Why "Asian Canadian?"

The Asian Canadian Writers’ Workshop appreciates the diversity of Asian Canadians but has historically focussed on supporting emerging Canadian writers from Pacific Rim East Asian descent. This is not meant to be exclusionary, but a concerted effort not to overreach and generalize.

"Asia" is an especially problematic term. Western scholars for centuries erroneously labeled anything they don't understand as "oriental" and later Asian.  Even the term Asian Canadian can be fraught with implications and power structures.

"South Asian Canadians" is an extremely broad and general term referring to a geographical origin of Canadians who were either born in or can trace their ancestry to South Asia, which includes nations such as India, Pakistan, Bangladesh, Sri Lanka and Nepal. "South Asian" is one of the most diverse ethnocultural populations in Canada.
  • Immigrants from South Asian communities established during British colonial times also include those from East and South Africa, Guyana, Trinidad and Tobago, Fiji and Mauritius.

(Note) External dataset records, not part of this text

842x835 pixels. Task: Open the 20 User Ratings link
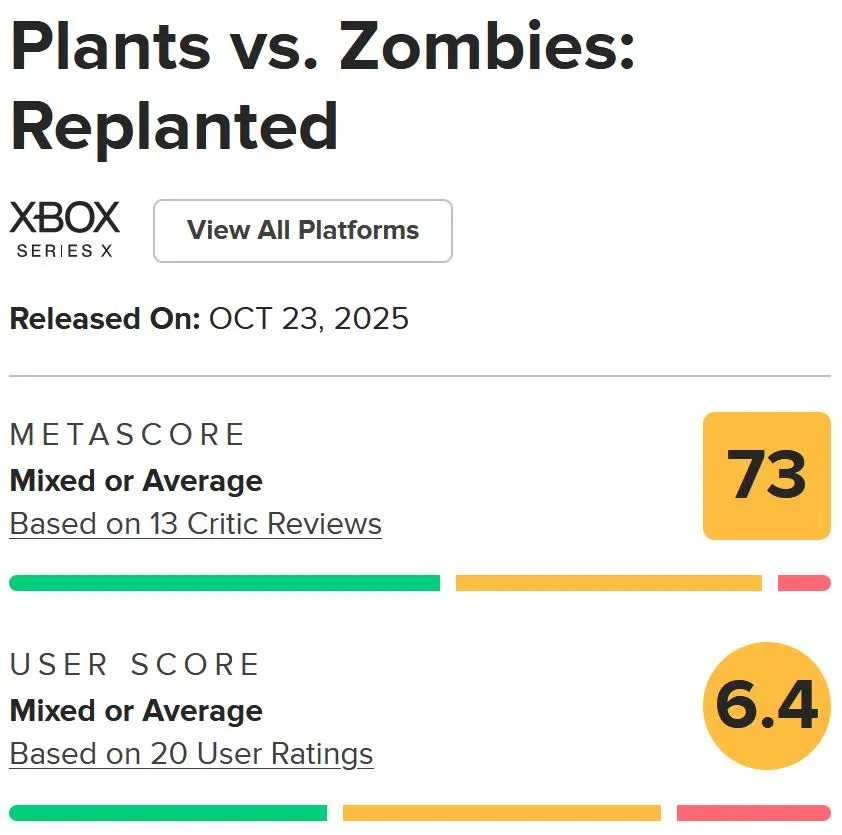tap(191, 753)
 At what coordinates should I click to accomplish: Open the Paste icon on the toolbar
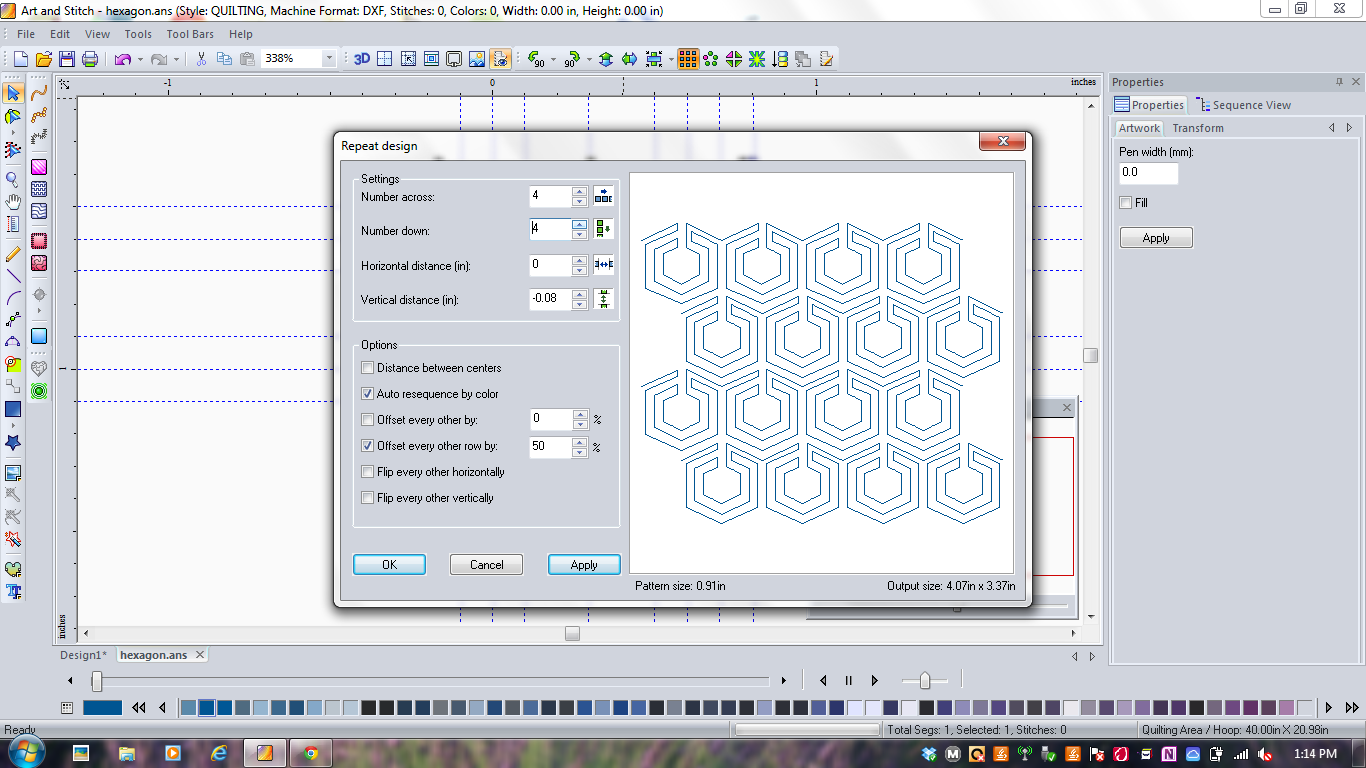pos(246,59)
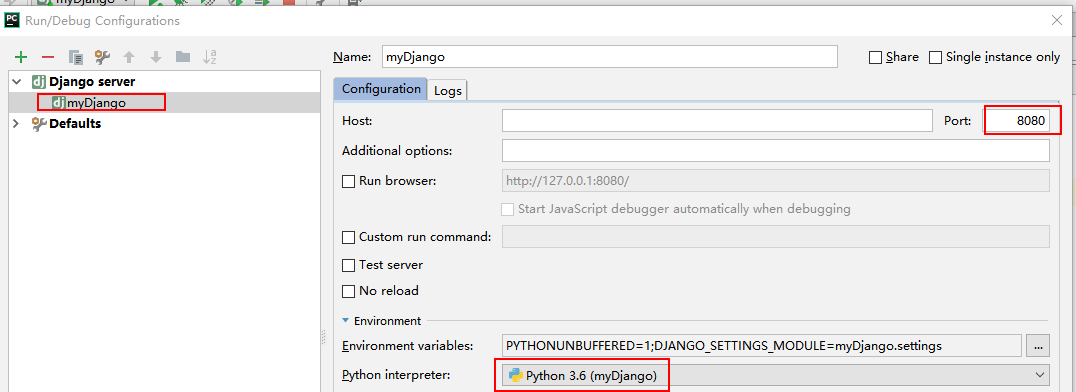Open the Python interpreter dropdown
The width and height of the screenshot is (1076, 392).
coord(775,375)
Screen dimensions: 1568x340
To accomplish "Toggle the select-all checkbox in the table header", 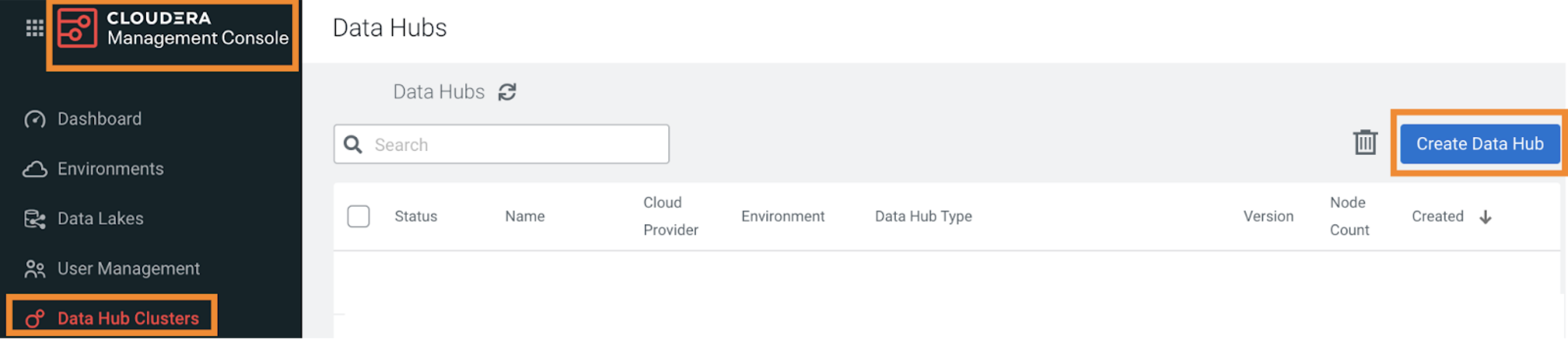I will coord(359,216).
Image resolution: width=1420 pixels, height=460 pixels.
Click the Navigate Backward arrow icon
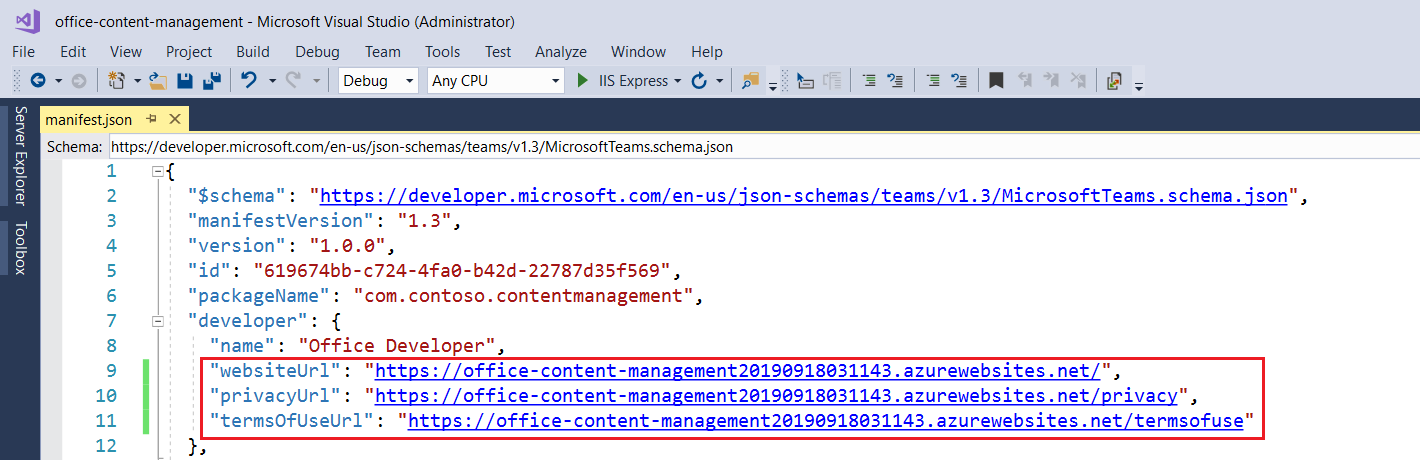[x=38, y=81]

Others come from Britain, the US and Europe.
  • In Canadian English usage, the term 'Asian' often refers to people descended from East Asia and Southeast Asia.
Over the years, the ACWW has worked with writers who identify themselves in this ethno-cultural community to understand and encourage the growth of new writers but has refrained from representing “Asia.”

 ACWW works with other community organizations such as the explorASIAN Festival with a broader geographical focus in promoting programs that celebrate the diversity of Asian cultures in Canada.  In explorASIAN's case, they define "Asian" not only to include all of South Asia but the Arabia Peninsula which includes Iran, Iraq, Jordon, Syria, Palestine, etc. It is their interpretation of "Asia" and for their unique mandate, a proper one.

There is currently excellent work done on behalf of “South Asian” groups in Canada, particularly the Mawenzi House (formerly TSAR Books) who works with writers of different South Asian backgrounds in having their work published. There are other smaller presses and publications, both in their native languages and in English.

ACWW appreciates the diversity of Canadian literature, but as a nimble non-profit organization in Vancouver, BC, it has been careful to set expectations that it can accomplish and meet.

Certainly, we appreciate the ongoing dialogue and discussion that pertains to "Asian Canadian," and there is in fact a new academic program at the University of British Columbia called "Asian Canadian & Asian Migration Studies" and in the University of Toronto that attempt to examine and understand the culturally complex history of Canada.  We invite you to join us on this journey together.